■ Your assignment ■
Go through the entries below and print each one exactly.
=== Provided records ===
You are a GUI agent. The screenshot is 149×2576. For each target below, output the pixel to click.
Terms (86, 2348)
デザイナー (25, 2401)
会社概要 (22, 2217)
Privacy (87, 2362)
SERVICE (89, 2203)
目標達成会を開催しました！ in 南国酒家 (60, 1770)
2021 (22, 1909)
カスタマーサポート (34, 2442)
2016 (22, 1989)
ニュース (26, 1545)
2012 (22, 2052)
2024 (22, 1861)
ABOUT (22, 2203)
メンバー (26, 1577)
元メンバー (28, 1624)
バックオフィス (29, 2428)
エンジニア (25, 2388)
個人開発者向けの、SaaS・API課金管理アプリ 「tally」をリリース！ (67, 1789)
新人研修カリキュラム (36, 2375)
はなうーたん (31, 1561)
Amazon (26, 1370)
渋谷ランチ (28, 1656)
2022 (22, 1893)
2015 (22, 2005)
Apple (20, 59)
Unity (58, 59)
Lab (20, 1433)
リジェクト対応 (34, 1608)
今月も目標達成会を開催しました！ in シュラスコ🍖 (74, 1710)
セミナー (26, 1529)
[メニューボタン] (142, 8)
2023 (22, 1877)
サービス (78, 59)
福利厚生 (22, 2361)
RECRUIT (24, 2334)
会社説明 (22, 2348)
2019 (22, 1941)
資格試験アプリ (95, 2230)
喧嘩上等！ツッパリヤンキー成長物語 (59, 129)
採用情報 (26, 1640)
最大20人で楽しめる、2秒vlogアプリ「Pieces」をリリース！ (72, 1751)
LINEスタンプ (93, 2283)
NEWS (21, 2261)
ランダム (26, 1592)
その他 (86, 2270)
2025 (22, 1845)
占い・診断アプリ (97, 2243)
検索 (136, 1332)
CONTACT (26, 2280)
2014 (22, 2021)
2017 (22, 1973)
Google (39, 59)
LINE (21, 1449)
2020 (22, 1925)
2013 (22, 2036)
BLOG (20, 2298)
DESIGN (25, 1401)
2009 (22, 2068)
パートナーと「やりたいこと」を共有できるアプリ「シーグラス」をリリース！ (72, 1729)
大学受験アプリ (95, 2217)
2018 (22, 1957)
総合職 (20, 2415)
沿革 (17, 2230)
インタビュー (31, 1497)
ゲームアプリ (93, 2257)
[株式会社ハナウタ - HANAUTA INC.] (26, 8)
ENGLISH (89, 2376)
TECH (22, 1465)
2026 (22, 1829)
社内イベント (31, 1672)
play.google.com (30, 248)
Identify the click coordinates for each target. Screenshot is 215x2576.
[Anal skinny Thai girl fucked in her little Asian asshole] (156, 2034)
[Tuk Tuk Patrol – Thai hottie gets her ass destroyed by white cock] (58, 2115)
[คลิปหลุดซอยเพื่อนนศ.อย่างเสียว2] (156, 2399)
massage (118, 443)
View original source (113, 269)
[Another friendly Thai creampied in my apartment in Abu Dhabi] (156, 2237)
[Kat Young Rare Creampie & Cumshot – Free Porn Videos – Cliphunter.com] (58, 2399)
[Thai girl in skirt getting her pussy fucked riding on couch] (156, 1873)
===
■ Answer ■
You are a GUI agent. The screenshot is 149×2576. For each target below, output the pixel to click.
Terms (86, 2348)
デザイナー (25, 2401)
会社概要 (22, 2217)
Privacy (87, 2362)
SERVICE (89, 2203)
目標達成会を開催しました！ in 南国酒家 (60, 1770)
2021 (22, 1909)
カスタマーサポート (34, 2442)
2016 (22, 1989)
ニュース (26, 1545)
2012 (22, 2052)
2024 (22, 1861)
ABOUT (22, 2203)
メンバー (26, 1577)
元メンバー (28, 1624)
バックオフィス (29, 2428)
エンジニア (25, 2388)
個人開発者向けの、SaaS・API課金管理アプリ 「tally」をリリース！ (67, 1789)
新人研修カリキュラム (36, 2375)
はなうーたん (31, 1561)
Amazon (26, 1370)
渋谷ランチ (28, 1656)
2022 (22, 1893)
2015 (22, 2005)
Apple (20, 59)
Unity (58, 59)
Lab (20, 1433)
リジェクト対応 (34, 1608)
今月も目標達成会を開催しました！ in シュラスコ🍖 (74, 1710)
セミナー (26, 1529)
[メニューボタン] (142, 8)
2023 (22, 1877)
サービス (78, 59)
福利厚生 (22, 2361)
RECRUIT (24, 2334)
会社説明 (22, 2348)
2019 (22, 1941)
資格試験アプリ (95, 2230)
喧嘩上等！ツッパリヤンキー成長物語 (59, 129)
採用情報 (26, 1640)
最大20人で楽しめる、2秒vlogアプリ「Pieces」をリリース！ (72, 1751)
LINEスタンプ (93, 2283)
NEWS (21, 2261)
ランダム (26, 1592)
その他 (86, 2270)
2025 (22, 1845)
占い・診断アプリ (97, 2243)
検索 (136, 1332)
CONTACT (26, 2280)
2014 (22, 2021)
2017 (22, 1973)
Google (39, 59)
LINE (21, 1449)
2020 (22, 1925)
2013 (22, 2036)
BLOG (20, 2298)
DESIGN (25, 1401)
2009 (22, 2068)
パートナーと「やりたいこと」を共有できるアプリ「シーグラス」をリリース！ (72, 1729)
大学受験アプリ (95, 2217)
2018 (22, 1957)
総合職 (20, 2415)
沿革 (17, 2230)
インタビュー (31, 1497)
ゲームアプリ (93, 2257)
[株式会社ハナウタ - HANAUTA INC.] (26, 8)
ENGLISH (89, 2376)
TECH (22, 1465)
2026 (22, 1829)
社内イベント (31, 1672)
play.google.com (30, 248)
Identify the click coordinates for each target. Screenshot is 215x2576.
[Anal skinny Thai girl fucked in her little Asian asshole] (156, 2034)
[Tuk Tuk Patrol – Thai hottie gets her ass destroyed by white cock] (58, 2115)
[คลิปหลุดซอยเพื่อนนศ.อย่างเสียว2] (156, 2399)
massage (118, 443)
View original source (113, 269)
[Another friendly Thai creampied in my apartment in Abu Dhabi] (156, 2237)
[Kat Young Rare Creampie & Cumshot – Free Porn Videos – Cliphunter.com] (58, 2399)
[Thai girl in skirt getting her pussy fucked riding on couch] (156, 1873)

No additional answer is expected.